心衰过程中交感神经介导的功能障碍与结构重构可通过促进折返形成，并增加心房容纳的折返数目，易化房颤的发生[1, 10-11]。另一方面，以交感神经过度激活和再生增加为特征的自主神经重构，使心衰后房颤的发作表现出交感神经依赖性[3]。Ogawa等[12]在起搏致心衰犬模型中观察到，心房快速心律失常发作前存在交感神经节放电增加，而消融交感神经节可预防心房快速心律失常的发生。Ng等[13]则证实，起搏致心衰犬模型的左房存在交感神经纤维和β肾上腺素受体密度的增加。自主神经重构通过激活心房和肺静脉的心肌膜钙通道，增加细胞钙内流，使心房发生异位电活动，形成房颤触发灶；快速心房率期间钙超载引起的心肌膜离子电流改变，将促进电重构以维持房颤的发生[11, 14]。

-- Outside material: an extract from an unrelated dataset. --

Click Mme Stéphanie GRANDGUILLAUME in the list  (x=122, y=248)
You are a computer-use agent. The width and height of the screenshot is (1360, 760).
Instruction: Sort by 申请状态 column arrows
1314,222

交感神经过度激活引起心房电重构的主要特征包括ERP缩短和房颤诱发率增加等。笔者的实验结果表明，快速心室起搏可缩短心房和肺静脉的ERP，增加房颤易感性，与其他学者的结果一致[5]。Doshi等[15]发现异丙肾上腺素刺激可诱发起源自LOM的异位电活动，且消融LOM后该作用消失，提出LOMLSPV丰富的交感神经可能是交感依赖性房颤的来源之一。本课题组前期研究发现刺激LOMLSPV可激活交感神经成分，显著升高血压并缩短心室ERP，消融LOMLSPV显著抑制该作用，减少氯化铯联合交感神经刺激、急性心肌梗死或缺血再灌注损伤诱导的室性心律失常[9, 16-18]。而在快速心房起搏模型中，我们发现选择性消融LOMLSPV可降低心脏交感神经活性，抑制心房电重构[19]。本研究中，消融LOMLSPV有效改善快速心室起搏诱导的ERP缩短和房颤诱发率升高，降低交感神经介导的房颤易感性，提示消融LOMLSPV对心衰后房颤的发生具有潜在保护作用。

在临床实际中，采用经皮冠状动脉介入的方式将无水酒精输注至LOMLSPV，可选择性干预心脏交感神经系统，并避免意外并发症。这种微创性去交感神经支配手段，可能为改善心衰患者心功能和防治房颤的发生提供新的思路。